Erasing your digital breadcrumbs takes more than a hitting the “delete” button. Thousands of deleted emails at the center of an ongoing controversy surrounding former U.S. Secretary of State Hillary Clinton may still be retrievable, said Platte River Networks, the Denver Internet company that managed Clinton’s private server.

A spokesman for the company said in an interview with the Washington Post Saturday there’s no evidence the server hosting the Democratic presidential hopeful's emails was ever wiped. Wiping a server, a process that involves overwriting the original information with gibberish, is the only way to ensure the permanent deletion of data. But the company said it looks as if that never happened.

“Platte River has no knowledge of the server being wiped,” a company spokesman told the Post. “All the information we have is that the server wasn’t wiped.”

Clinton has said she and her team deleted some 31,000 email messages that were deemed personal and did not contain official business. But simply deleting messages from an inbox does not guarantee the information is gone for good.

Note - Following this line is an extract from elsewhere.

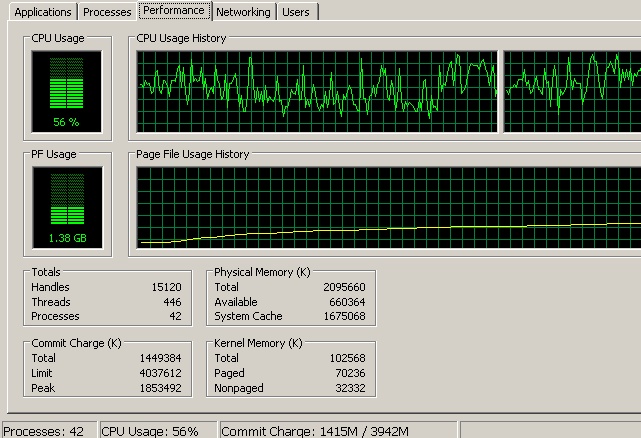Click the CPU Usage gauge showing 56 %
This screenshot has width=641, height=438.
[x=66, y=91]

The ongoing controversy over Clinton’s use of a private email server to conduct State Department business has dogged her 2016 presidential bid, with the Democratic candidate constantly forced to comment on the issue in interviews with the press. Earlier this week, Clinton apologized during an interview with ABC News, calling her use of the server a “mistake.”

“I’m trying to be as transparent as I possibly can,” Clinton told ABC.

In the meantime, some polls show Clinton, once considered the inevitable Democratic nominee, losing ground to her biggest rival, Sen. Bernie Sanders, Ind-Vt., who overtook Clinton in the most recent Quinnipiac poll in Iowa.

Clinton supporters have insisted the email debacle is a manufactured scandal concocted by her opponents. In a court filing earlier this week, the Justice Department said government officials have the authority to delete emails at their discretion. The brief received little attention until it was picked up by news outlets including the Washington Times and BuzzFeed.